Griechischer Sozialistischenchef gesteht Wahlniederlage ein
publiziert: Sonntag, 7. Mrz 2004 / 22:08 Uhr

Athen - Der Vorsitzende der Panhellenischen Sozialistischen Bewegung (Pasok), Giorgos Papandreou, hat die Niederlage seiner Partei bei der Parlamentswahl in Griechenland eingestanden.

Giorgos Papandreou gratulierte Oppositionsführer Kostas Karamanlis.
Giorgos Papandreou gratulierte Oppositionsführer Kostas Karamanlis.
Papandreou gratulierte Oppositionsführer Kostas Karamanlis von der konservativen Partei Nea Dimokratia (Neue Demokratie, ND) im griechischen Fernsehen zum Sieg und wünschte ihm Erfolg bei seiner Arbeit zum Wohle Griechenlands. Die ND beendet damit das seit elf Jahren währende Machtmonopol der PASOK.

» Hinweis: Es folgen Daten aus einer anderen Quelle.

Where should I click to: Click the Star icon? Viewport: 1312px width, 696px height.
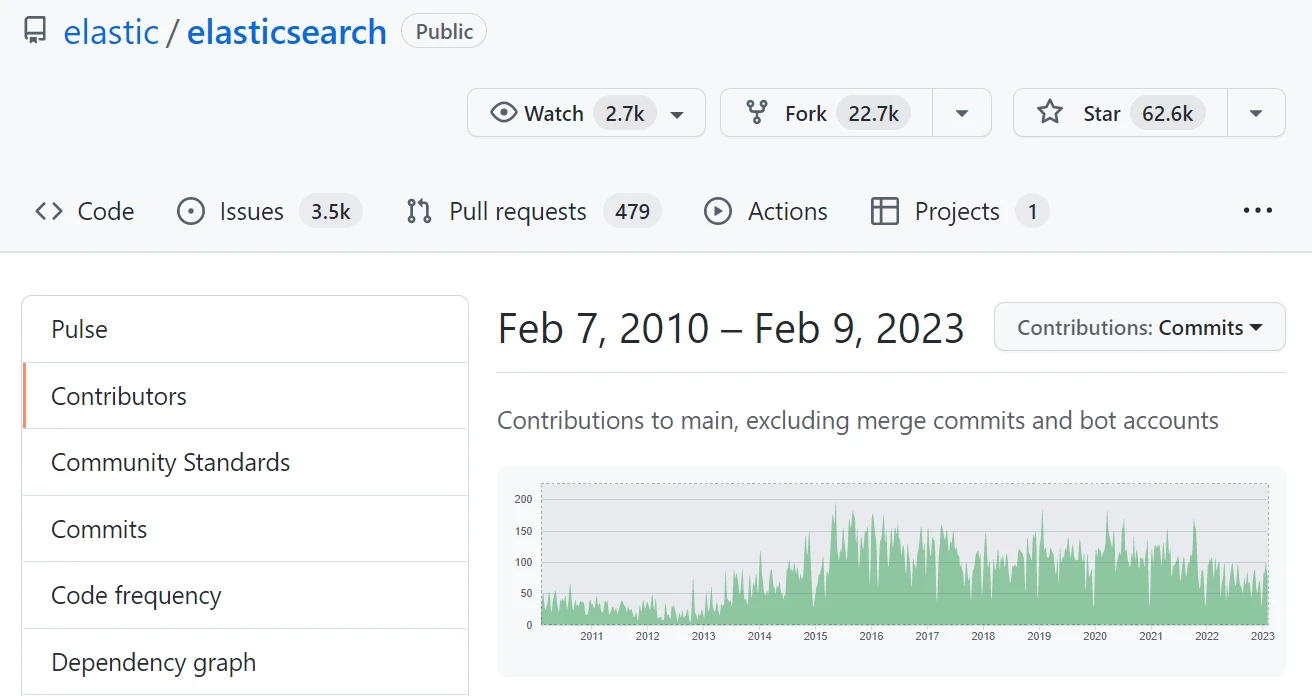click(x=1049, y=113)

Das staatliche griechische Fernsehen sagte der ND anhand von Wählerbefragungen einen Stimmenanteil von mindestens 45,5 Prozent voraus. Demnach käme die Panhellenische Sozialistische Bewegung (Pasok) auf 40,2 Prozent. Zu ähnlichen Prognosen gelangten auch die Meinungsforscher anderer griechischer Medien.

Umfragen hatten ein Kopf-an-Kopf-Rennen von Konservativen und Sozialisten prognostiziert. Die Partei, die aus dem Urnengang als Stärkste hervorgeht, bekommt laut Wahlgesetz auch mit einem Vorsprung von lediglich 0,1 Prozent die absolute Mehrheit der Mandate.